Exp : 8 - 10+ years

Skillset :

- Design and implement robust, production-grade pipelines using Python, Spark SQL, and Airflow to process high-volume file-based datasets (CSV, Parquet, JSON).

- Own the full lifecycle of core pipelines - from file ingestion to validated, queryable datasets - ensuring high reliability and performance.

- Build resilient, idempotent transformation logic with data quality checks, validation layers, and observability.

- Refactor and scale existing pipelines to meet growing data and business needs.

- Tune Spark jobs and optimize distributed processing performance.

- Implement schema enforcement and versioning aligned with internal data standards.

- Collaborate deeply with Data Analysts, Data Scientists, Product Managers, Engineering, Platform, SMEs, and AMs to ensure pipelines meet evolving business needs.

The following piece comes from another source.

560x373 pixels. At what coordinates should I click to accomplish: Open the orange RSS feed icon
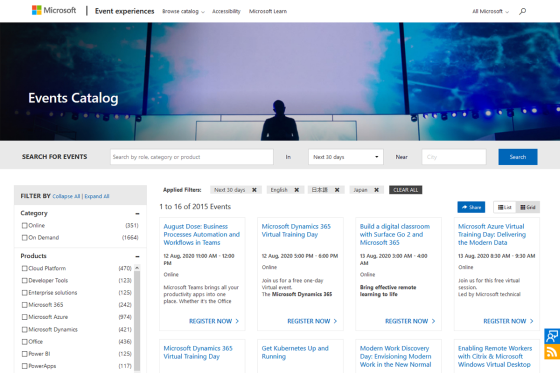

- Monitor pipeline health, participate in on-call rotations, and proactively debug and resolve production data flow issues.

- Contribute to the evolution of our data platform - driving toward mature patterns in observability, testing, and automation.

- Build and enhance streaming pipelines (Kafka, SQS, or similar) where needed to support near-real-time data needs.

- Help develop and champion internal best practices around pipeline development and data modeling.

Experience :

- 8 - 10 years of experience as a Data Engineer (or equivalent), building production-grade pipelines.

- Strong expertise in Python, Spark SQL, and Airflow.

- Experience processing large-scale file-based datasets (CSV, Parquet, JSON, etc) in production environments.

- Experience mapping and standardizing raw external data into canonical models.

- Familiarity with AWS (or any cloud), including file storage and distributed compute concepts.

- Ability to work across teams, manage priorities, and own complex data workflows with minimal supervision.

- Strong written and verbal communication skills - able to explain technical concepts to non-engineering partners.

- Comfortable designing pipelines from scratch and improving existing pipelines.

- Experience working with large-scale or messy datasets (healthcare, financial, logs, etc.).

- Experience building or willingness to learn streaming pipelines using tools such as Kafka or SQS.

- Bonus : Familiarity with healthcare data (837, 835, EHR, UB04, claims normalization).